Трое. Два мордоворота и «джентльмен». Мордовороты: сто девяносто на девяносто, глаза-дырочки, походка враскорячку, цепки-гайки. «Джентльмен»: тертый, бритый, волевой. Загар, прическа, пиджачок клубный – как влитой, лучших кровей. Тоже при золоте, но уже не весовом, антикварном. Новый русский герой. Вот только глаза с недобрым прищуром – атрибут, как выражаются в американском кино, «плохого парня».

– Прошу,– я сделал жест в сторону гостиной. Никакой подвижки. Мордовороты явно предпочитали оказаться за моей спиной, а «джентльмен» не хотел опережать мордоворотов. Ладно, пойдем первыми. Моя спина тоже кое-чего стоит.

Кирилла мордовороты явно в расчет не принимали. Мешок. Большой кусок мяса. К таким реальные бойцы относятся с подчеркнутым пренебрежением… если «мешок» не является хозяином.

Напрыгивать на меня сзади не стали, вошли, расположились: Кирилл – в своем любимом кресле, «джентльмен» – в соседнем, бодигарды – на своих двоих, взяв (как полагали) меня под контроль.

– Ну? – осведомился я как можно недружелюбнее.

– Где моя жена? – спросил «джентльмен».

Вернее, так: «Где? Моя? Жена?»

– Жена? – поначалу я искренне удивился, решил, что он имеет в виду Ленку.

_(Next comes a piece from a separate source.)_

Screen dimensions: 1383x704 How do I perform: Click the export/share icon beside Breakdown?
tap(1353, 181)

Но через полсекунды допер и с трудом удержал лицо. Потому что правдивый ответ: «Твоя жена в холодильнике, куда я ее положил, чтобы не протухла, пока…» – и так далее. Правдивый ответ, но неправильный.

– Я чужим женам не сторож! – заявил я нагло.

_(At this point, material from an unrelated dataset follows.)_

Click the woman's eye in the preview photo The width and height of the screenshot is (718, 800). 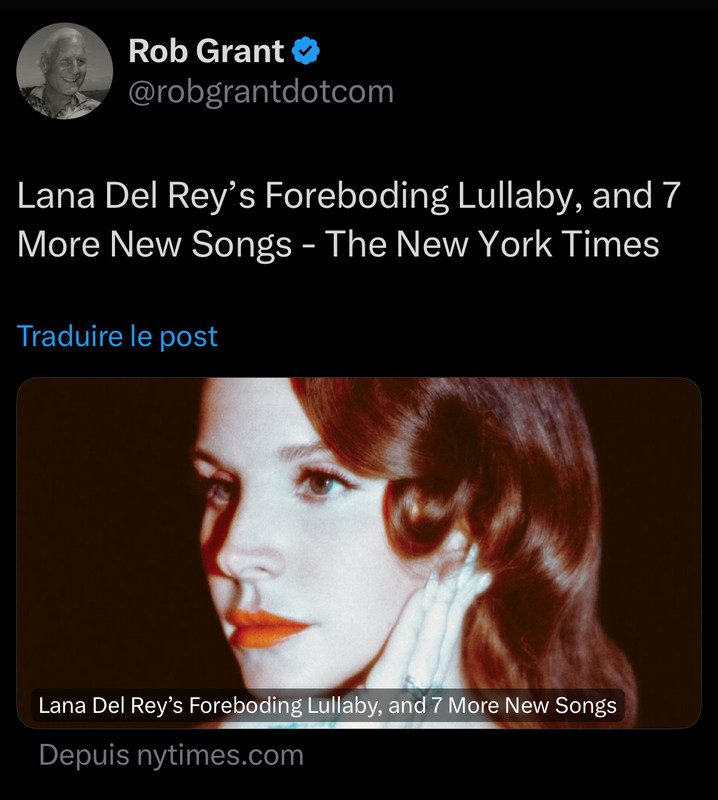point(321,481)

– Ты, бля… – начал один из мордоворотов, но «джентльмен» остановил его небрежным жестом.

– Она здесь, Стежень!

«Гляди-ка, даже фамилию на табличке удосужился прочесть!»

– Дурачка строить не надо! – заявил мой светский гость.– Я этого не люблю. Если ты купил мусорков, считай, зря деньги выбросил. Мои пацаны шмонают не хуже, а я не какой-то дренов следак. Я спрашиваю – мне отвечают. Которые поумнее – сами, которые поглупее – с яйцами в дверях или с гвоздем в ухе. Я понятно говорю?

– Вполне,– выдал ему свою самую дружелюбную ухмылку.– Пацаны твои – пусть лопатники свои шмонают. У меня они найдут только… неприятности. Я понятно говорю?